Location data for words and elements:
•••

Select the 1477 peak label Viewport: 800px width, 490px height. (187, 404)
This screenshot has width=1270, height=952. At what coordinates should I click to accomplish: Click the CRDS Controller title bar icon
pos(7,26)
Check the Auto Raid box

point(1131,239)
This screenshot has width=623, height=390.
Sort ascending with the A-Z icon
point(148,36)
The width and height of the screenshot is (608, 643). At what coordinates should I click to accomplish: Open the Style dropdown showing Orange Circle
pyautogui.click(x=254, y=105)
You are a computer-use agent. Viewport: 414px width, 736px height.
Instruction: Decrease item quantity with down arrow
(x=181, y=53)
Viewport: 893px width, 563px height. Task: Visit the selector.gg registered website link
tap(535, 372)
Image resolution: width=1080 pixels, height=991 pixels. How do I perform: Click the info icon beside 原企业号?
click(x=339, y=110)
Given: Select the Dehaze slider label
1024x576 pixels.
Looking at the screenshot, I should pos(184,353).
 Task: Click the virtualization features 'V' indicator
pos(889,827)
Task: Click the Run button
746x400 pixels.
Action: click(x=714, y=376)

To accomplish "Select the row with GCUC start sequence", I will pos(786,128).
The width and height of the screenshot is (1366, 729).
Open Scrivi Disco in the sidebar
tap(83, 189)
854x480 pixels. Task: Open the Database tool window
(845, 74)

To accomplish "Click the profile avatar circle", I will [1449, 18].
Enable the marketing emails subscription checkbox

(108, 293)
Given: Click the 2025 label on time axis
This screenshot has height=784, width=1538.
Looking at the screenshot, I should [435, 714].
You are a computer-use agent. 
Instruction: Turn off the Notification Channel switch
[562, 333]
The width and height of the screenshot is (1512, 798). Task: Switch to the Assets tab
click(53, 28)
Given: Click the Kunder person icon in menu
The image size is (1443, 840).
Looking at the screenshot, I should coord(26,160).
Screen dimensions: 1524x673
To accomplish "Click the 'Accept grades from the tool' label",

•••

## [THE PROBLEM]
Recast every item above as a JSON list of strings, one string per line, with blank lines left out.

## [EXERCISE RESPONSE]
[
  "Select the 1477 peak label Viewport: 800px width, 490px height. (187, 404)",
  "This screenshot has width=1270, height=952. At what coordinates should I click to accomplish: Click the CRDS Controller title bar icon",
  "pos(7,26)",
  "Check the Auto Raid box",
  "point(1131,239)",
  "This screenshot has width=623, height=390.",
  "Sort ascending with the A-Z icon",
  "point(148,36)",
  "The width and height of the screenshot is (608, 643). At what coordinates should I click to accomplish: Open the Style dropdown showing Orange Circle",
  "pyautogui.click(x=254, y=105)",
  "You are a computer-use agent. Viewport: 414px width, 736px height.",
  "Instruction: Decrease item quantity with down arrow",
  "(x=181, y=53)",
  "Viewport: 893px width, 563px height. Task: Visit the selector.gg registered website link",
  "tap(535, 372)",
  "Image resolution: width=1080 pixels, height=991 pixels. How do I perform: Click the info icon beside 原企业号?",
  "click(x=339, y=110)",
  "Given: Select the Dehaze slider label",
  "1024x576 pixels.",
  "Looking at the screenshot, I should pos(184,353).",
  " Task: Click the virtualization features 'V' indicator",
  "pos(889,827)",
  "Task: Click the Run button",
  "746x400 pixels.",
  "Action: click(x=714, y=376)",
  "To accomplish \"Select the row with GCUC start sequence\", I will pos(786,128).",
  "The width and height of the screenshot is (1366, 729).",
  "Open Scrivi Disco in the sidebar",
  "tap(83, 189)",
  "854x480 pixels. Task: Open the Database tool window",
  "(845, 74)",
  "To accomplish \"Click the profile avatar circle\", I will [1449, 18].",
  "Enable the marketing emails subscription checkbox",
  "(108, 293)",
  "Given: Click the 2025 label on time axis",
  "This screenshot has height=784, width=1538.",
  "Looking at the screenshot, I should [435, 714].",
  "You are a computer-use agent. ",
  "Instruction: Turn off the Notification Channel switch",
  "[562, 333]",
  "The width and height of the screenshot is (1512, 798). Task: Switch to the Assets tab",
  "click(53, 28)",
  "Given: Click the Kunder person icon in menu",
  "The image size is (1443, 840).",
  "Looking at the screenshot, I should coord(26,160).",
  "Screen dimensions: 1524x673",
  "To accomplish \"Click the 'Accept grades from the tool' label\","
]